以上でAmazon Q Developer in chat applicationsの設定は完了です!
Lambdaの実装内容
Amazon Q Developer in chat applicationsと連携するためのLambda関数は以下のように実装します。
import { SNSClient, PublishCommand } from '@aws-sdk/client-sns';
const snsClient = new SNSClient({});
export const handler = async (event: any): Promise<void> => {
const findings = event.detail.findings;
if (!findings || findings.length === 0) return;
const topicArn = process.env.TOPIC_ARN;
for (const finding of findings) {
try {
// Amazon Q Developer in chat applications用のEventBridge形式メッセージを作成
const chatbotMessage = {
version: "0",
id: finding.Id || `finding-${Date.now()}`,
"detail-type": "Security Hub Findings - Imported",
source: "aws.securityhub",
account: finding.AwsAccountId || event.account,
time: new Date().toISOString(),
region: finding.Region || event.region,
resources: finding.Resources ? finding.Resources.map((r: any) => r.Id) : [],
detail: {
findings: [finding]
}
};
await snsClient.send(new PublishCommand({
TopicArn: topicArn,
Subject: `Security Alert:開発環境 ${finding.Title.substring(0, 80)}`,
Message: JSON.stringify(chatbotMessage)
}));
} catch (error) {
console.error('Error sending SNS message:', error);
}
}
};
ハマりポイント
過去の記事で実装したLambda関数では、SNSトピックへ送信するメッセージを単純なテキスト形式で設定していました。しかし、Amazon Q Developer in chat applicationsと連携する場合、この方法では通知が届かないという問題に直面しました。
動作しない例
下記のようなプレーンテキスト形式では通知が届きませんでした。
await snsClient.send(new PublishCommand({
TopicArn: topicArn,
Subject: `Security Alert:開発環境 ${finding.Title.substring(0, 90)}`,
Message: `Severity: ${finding.Severity.Label}\nResource: ${finding.Resources[0]?.Id || 'Unknown'}`
}));
解決策
SNSトピックへ通知するメッセージで、EventBridge形式のJSONオブジェクトを作成し、それをJSON.stringify()でシリアライズしました。この形式に変更することで、Security Hubのアラートが正しくSlackチャンネルに通知されるようになりました。
動作確認
設定が正しく機能しているか確認するため、下記の手順でテストを実施しました。
テスト手順
- Security Hubコンソールにアクセスし、重要度「MEDIUM」以上の検出結果を選択
- 選択したアラートのワークフローステータスを「通知済み」に変更
- アラートを手動で通知
結果
テスト実行後、SlackチャンネルにSecurity Hubアラート通知がAmazon Qアプリを介して届きました!

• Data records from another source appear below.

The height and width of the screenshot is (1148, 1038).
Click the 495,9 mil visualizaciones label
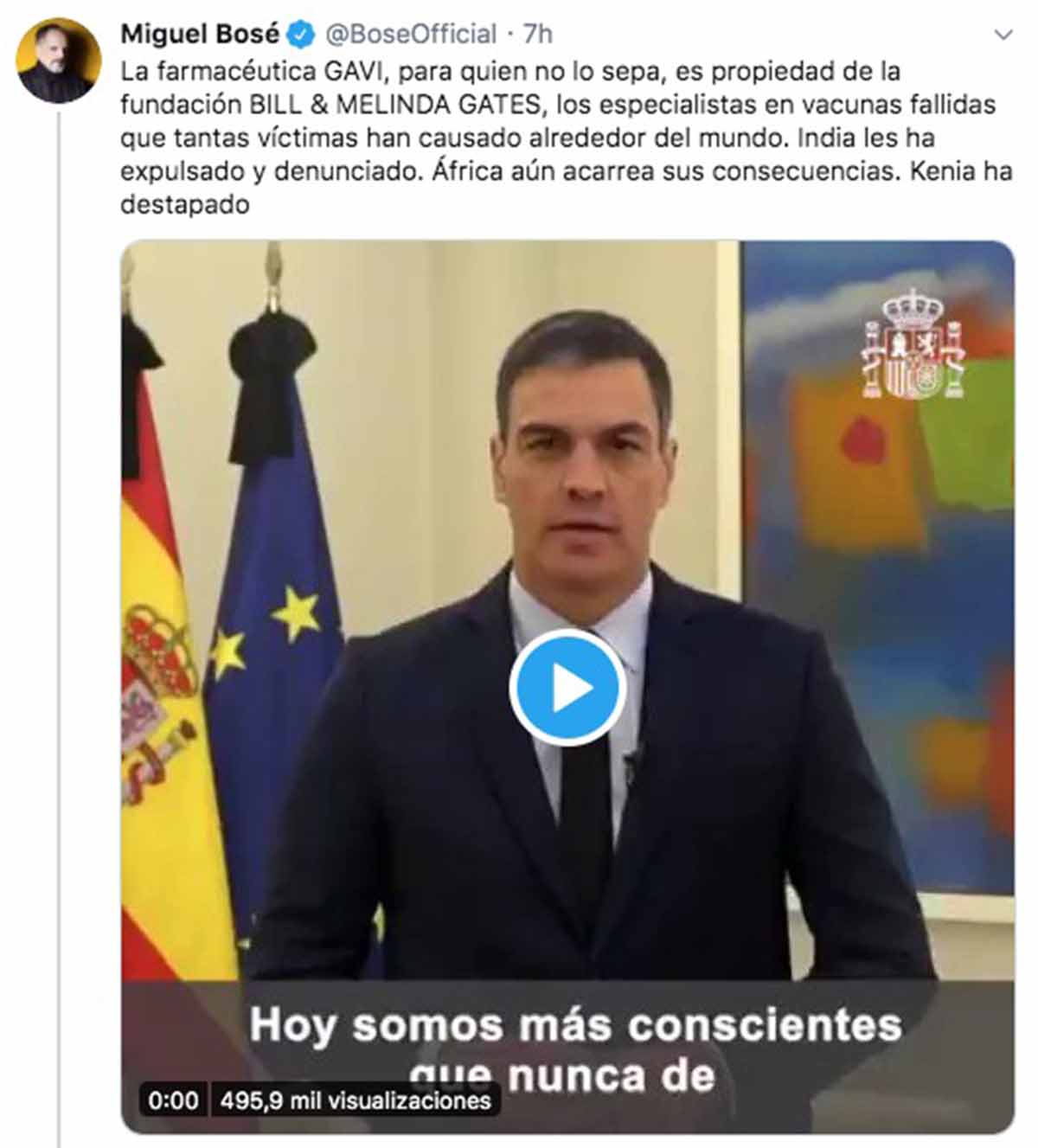pos(355,1100)
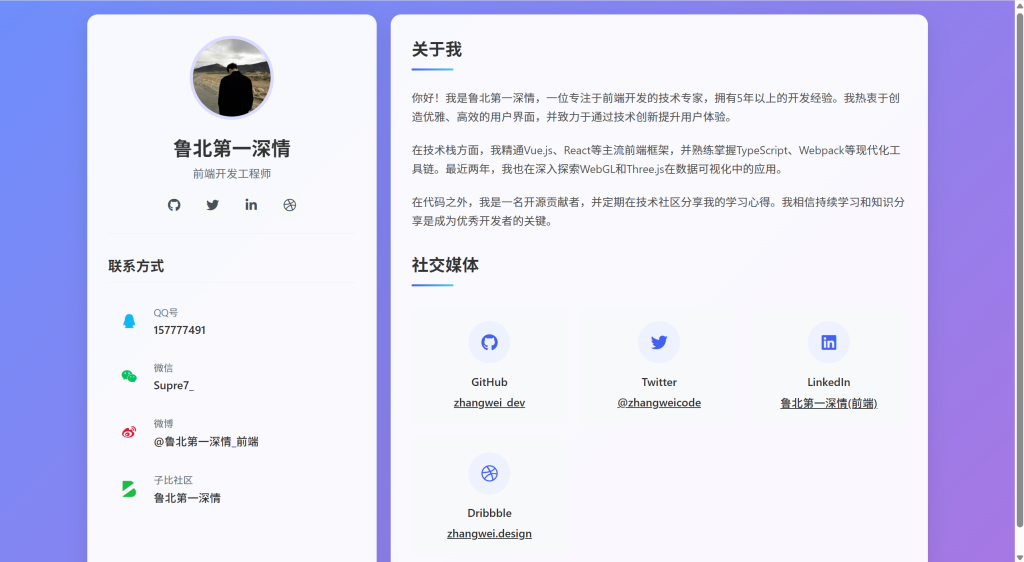Click the Twitter bird icon in social media card
This screenshot has width=1024, height=562.
[x=659, y=342]
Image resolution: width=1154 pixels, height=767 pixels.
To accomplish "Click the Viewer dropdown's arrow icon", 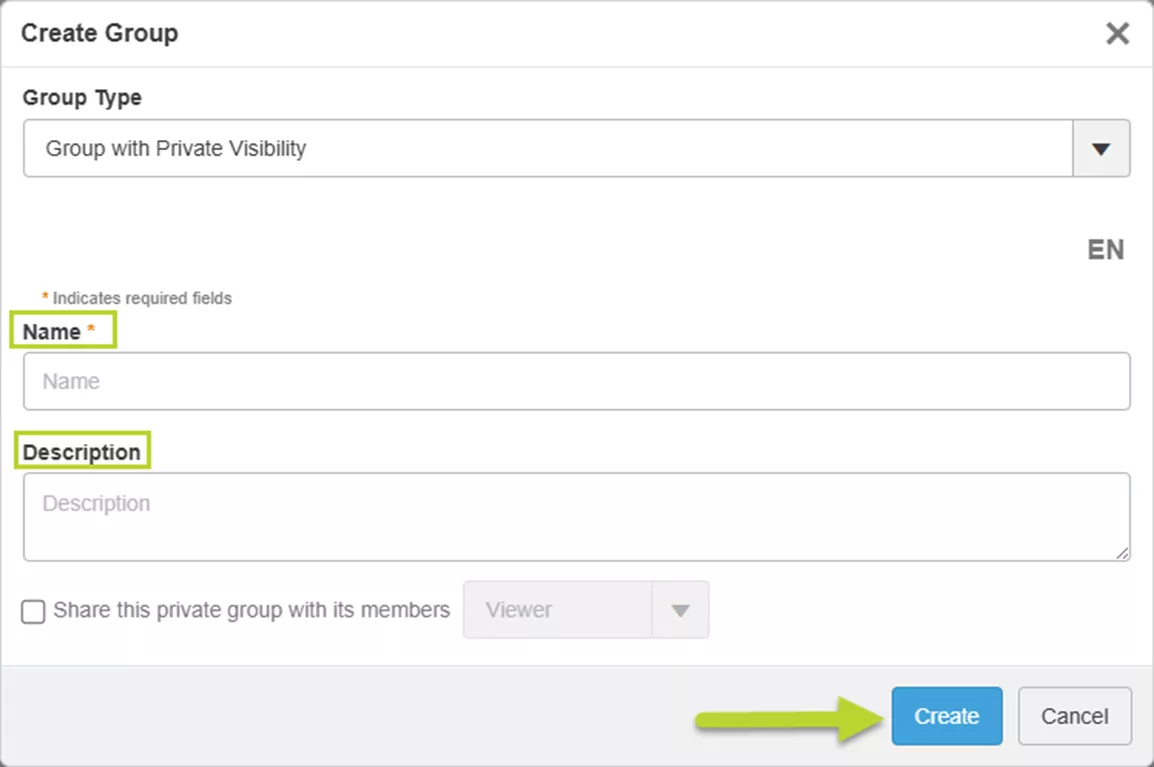I will pos(681,610).
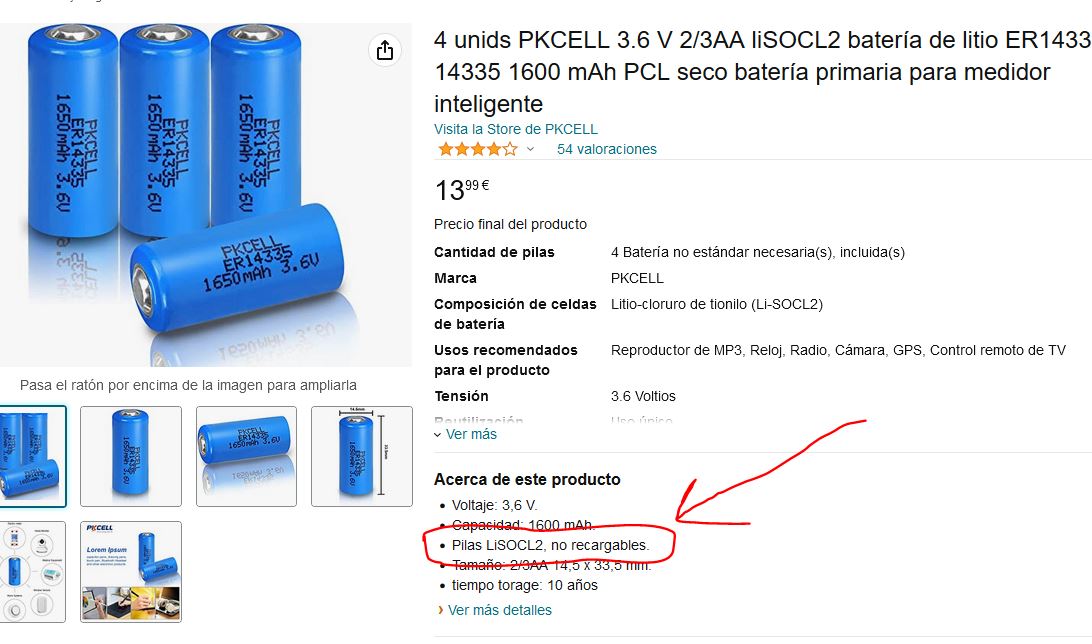Visit the PKCELL Store link
The image size is (1092, 644).
[515, 129]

通知は見やすく整形され、重要な情報が一目でわかるようになっています。
おわりに
今回ご紹介したAmazon Q Developer in chat applicationsを使用したSlack連携によって、チームが日常的に目にするコミュニケーションツール上でセキュリティアラートを受け取ることができるようになります。Lambda関数を使用したWebhook実装と比較して、簡易的に実装できました。
さらに、Amazon Q Developer in chat applicationsを使用することで、通知を受け取るだけでなく、Slackチャンネル内から直接AWSリソースに対してコマンドを実行することも可能になります。
皆様のAWS環境のセキュリティ向上に少しでもお役に立てれば幸いです。